# DAY 3 - Data Exploration and Visualization

Exploratory data analysis and visualization is an important step in the data analytics pipeline. Cleaning and exploring the dataset is often an iterative process before developing the actual models and algorithms that are used to give knowledge and insight. This notebook lets you combined the knowledge you have recieved from using Spark with producing more graphical content to display information in a way such that becomes more perceivable. 

## The Dataset

The dataset is rating data from the [MovieLens](https://movielens.org/) website. Find information about the data [here](https://s3-eu-west-1.amazonaws.com/orvarsbucket/ml-latest/README.txt)

## Loading Data From S3

[S3](http://docs.aws.amazon.com/AmazonS3/latest/dev/Welcome.html) is a scalable storage service provided by AWS. Two datasets is uploaded to a bucket and can be fetched by the provided access keys. The smaller one can be used for testing purposes.
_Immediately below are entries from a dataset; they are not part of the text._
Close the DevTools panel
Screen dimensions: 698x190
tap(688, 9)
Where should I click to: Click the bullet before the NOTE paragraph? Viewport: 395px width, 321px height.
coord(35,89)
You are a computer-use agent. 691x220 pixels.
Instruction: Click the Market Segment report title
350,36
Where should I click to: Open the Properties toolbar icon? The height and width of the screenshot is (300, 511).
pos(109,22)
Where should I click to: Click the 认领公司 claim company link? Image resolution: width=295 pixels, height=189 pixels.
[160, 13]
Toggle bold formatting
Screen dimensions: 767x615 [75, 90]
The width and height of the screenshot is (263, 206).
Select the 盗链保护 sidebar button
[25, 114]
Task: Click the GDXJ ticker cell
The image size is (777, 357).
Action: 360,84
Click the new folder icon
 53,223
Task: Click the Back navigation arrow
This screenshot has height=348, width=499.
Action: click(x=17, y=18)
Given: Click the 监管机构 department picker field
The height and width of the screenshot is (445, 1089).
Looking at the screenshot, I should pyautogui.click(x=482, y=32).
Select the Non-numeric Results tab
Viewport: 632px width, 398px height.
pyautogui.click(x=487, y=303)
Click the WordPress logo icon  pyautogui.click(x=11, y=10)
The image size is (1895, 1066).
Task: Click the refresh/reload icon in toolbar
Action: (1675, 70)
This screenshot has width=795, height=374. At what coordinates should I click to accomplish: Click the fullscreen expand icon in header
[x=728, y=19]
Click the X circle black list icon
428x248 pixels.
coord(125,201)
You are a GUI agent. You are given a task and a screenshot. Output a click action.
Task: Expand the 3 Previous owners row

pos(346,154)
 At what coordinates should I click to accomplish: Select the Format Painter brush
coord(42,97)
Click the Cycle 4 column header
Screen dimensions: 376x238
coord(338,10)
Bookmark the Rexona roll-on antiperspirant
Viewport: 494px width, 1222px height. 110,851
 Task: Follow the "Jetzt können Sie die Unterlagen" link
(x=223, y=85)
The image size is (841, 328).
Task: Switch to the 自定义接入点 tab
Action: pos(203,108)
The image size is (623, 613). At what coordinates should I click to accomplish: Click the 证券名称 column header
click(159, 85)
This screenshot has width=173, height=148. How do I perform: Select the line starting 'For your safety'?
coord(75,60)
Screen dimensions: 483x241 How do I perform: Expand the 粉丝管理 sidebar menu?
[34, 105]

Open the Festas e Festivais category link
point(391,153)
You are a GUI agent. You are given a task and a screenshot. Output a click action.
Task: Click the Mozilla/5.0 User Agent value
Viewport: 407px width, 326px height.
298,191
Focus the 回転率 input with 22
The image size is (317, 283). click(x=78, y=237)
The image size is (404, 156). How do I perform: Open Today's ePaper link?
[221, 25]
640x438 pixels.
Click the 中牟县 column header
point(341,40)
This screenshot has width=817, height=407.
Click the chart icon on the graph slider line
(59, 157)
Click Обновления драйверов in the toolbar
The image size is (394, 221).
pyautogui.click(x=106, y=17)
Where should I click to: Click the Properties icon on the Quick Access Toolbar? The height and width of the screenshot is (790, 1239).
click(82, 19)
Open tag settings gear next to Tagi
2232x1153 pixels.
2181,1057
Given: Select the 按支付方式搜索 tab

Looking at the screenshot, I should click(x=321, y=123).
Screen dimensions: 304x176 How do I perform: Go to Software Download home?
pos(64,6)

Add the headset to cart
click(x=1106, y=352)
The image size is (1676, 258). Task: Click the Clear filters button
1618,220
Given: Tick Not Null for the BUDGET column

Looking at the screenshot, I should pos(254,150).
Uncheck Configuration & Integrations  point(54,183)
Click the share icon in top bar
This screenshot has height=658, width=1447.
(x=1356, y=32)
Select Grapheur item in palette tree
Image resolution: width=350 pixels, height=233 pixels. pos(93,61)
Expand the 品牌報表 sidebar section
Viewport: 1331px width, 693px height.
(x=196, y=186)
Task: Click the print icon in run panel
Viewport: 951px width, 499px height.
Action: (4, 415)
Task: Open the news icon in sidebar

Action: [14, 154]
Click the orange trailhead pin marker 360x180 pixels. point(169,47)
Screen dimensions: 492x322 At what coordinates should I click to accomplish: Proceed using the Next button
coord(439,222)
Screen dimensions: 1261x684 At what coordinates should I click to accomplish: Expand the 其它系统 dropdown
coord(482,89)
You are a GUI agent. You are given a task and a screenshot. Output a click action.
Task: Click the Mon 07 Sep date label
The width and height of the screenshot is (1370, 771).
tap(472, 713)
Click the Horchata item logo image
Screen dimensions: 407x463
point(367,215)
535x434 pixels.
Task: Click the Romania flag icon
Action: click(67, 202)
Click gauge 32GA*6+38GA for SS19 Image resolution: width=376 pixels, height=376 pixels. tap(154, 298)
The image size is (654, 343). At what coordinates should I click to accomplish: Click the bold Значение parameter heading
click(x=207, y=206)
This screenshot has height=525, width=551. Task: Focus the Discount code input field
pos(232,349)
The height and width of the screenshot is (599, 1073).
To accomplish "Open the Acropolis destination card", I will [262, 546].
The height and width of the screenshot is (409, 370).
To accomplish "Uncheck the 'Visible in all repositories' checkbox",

An external library called [spark-csv](https://github.com/databricks/spark-csv) can be used to parse csv-files for Spark.

**Exercise:** Create Dataframes for the datasets and perform simple counts.

In [None]:
# Set access keys for S3 bucket.
sc._jsc.hadoopConfiguration().set("fs.s3n.awsAccessKeyId", accessKeyId)
sc._jsc.hadoopConfiguration().set("fs.s3n.awsSecretAccessKey", secretAccessKey)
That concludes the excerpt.